必须满足条件：x, y和(x&y)，这三个元素不会同时出现在一个集合了！

先需要知道一些特殊数字的二进制写法：

十进制----------二进制

1               0001

3               0011

7               0111

15             1111

31          0001 1111

......

规律是：我们从1开始处理数据，当出现一个新的数字，而这个数字的二进制表示全都是1（忽略前导0），就

必须把这个数字放到一个新增加的集合里面，否则这个数字会与前面的某些数字必定不会满足要求条件。

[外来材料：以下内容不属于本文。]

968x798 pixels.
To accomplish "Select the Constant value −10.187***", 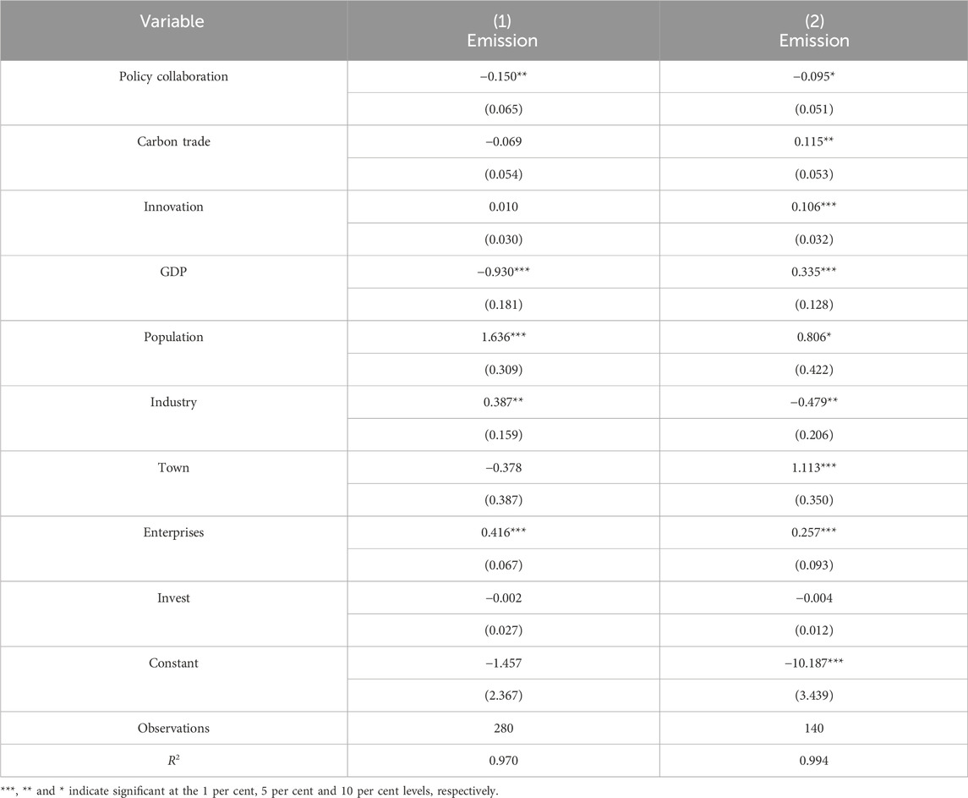I will 814,663.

n的范围(1 <= n <= 10⁹)，所以只需要找出所有的二进制表示全为1的数字的个数。注意不需要把1到n的数据

挨着进行进制转换。我们只需要进行一个循环即可。二进制表示全为1的这些数是有规律的，如果你了解二进制转十进制

的算法就会懂的！

例如：1 = 2^0.

3 = 2^0+2^1.

7 = 2^2+2^1+2^0.

代码：

#include <stdio.h>
#include <string.h>
#include <stdlib.h>
#include <ctype.h>
#include <math.h>
#include <iostream>
#include <string>
#include <algorithm>
#define PI acos(-1.0)
#define INF 1e9

using namespace std;

int dd[100];
int main()
{
    int t;
    scanf("%d", &t);
    int n;
    memset(dd, 0, sizeof(dd));

    int ans;
    int e=1;
    dd[e++]=1;

    ans=1;
    int i=1;
    while(ans < INF )
    {
        ans=ans+pow(2, i);
        i++;
        dd[e++]=ans;
    }
   // printf("-----%d\n", i);

    int cnt=1;
    while(t--)
    {
        scanf("%d", &n);
        int pos;
        for(i=0; i<e; i++)
        {
            if(n>=dd[i] && n<dd[i+1])
            {
                pos=i; break;
            }
        }
        printf("Case #%d: %d\n", cnt++, pos );
    }
    return 0;
}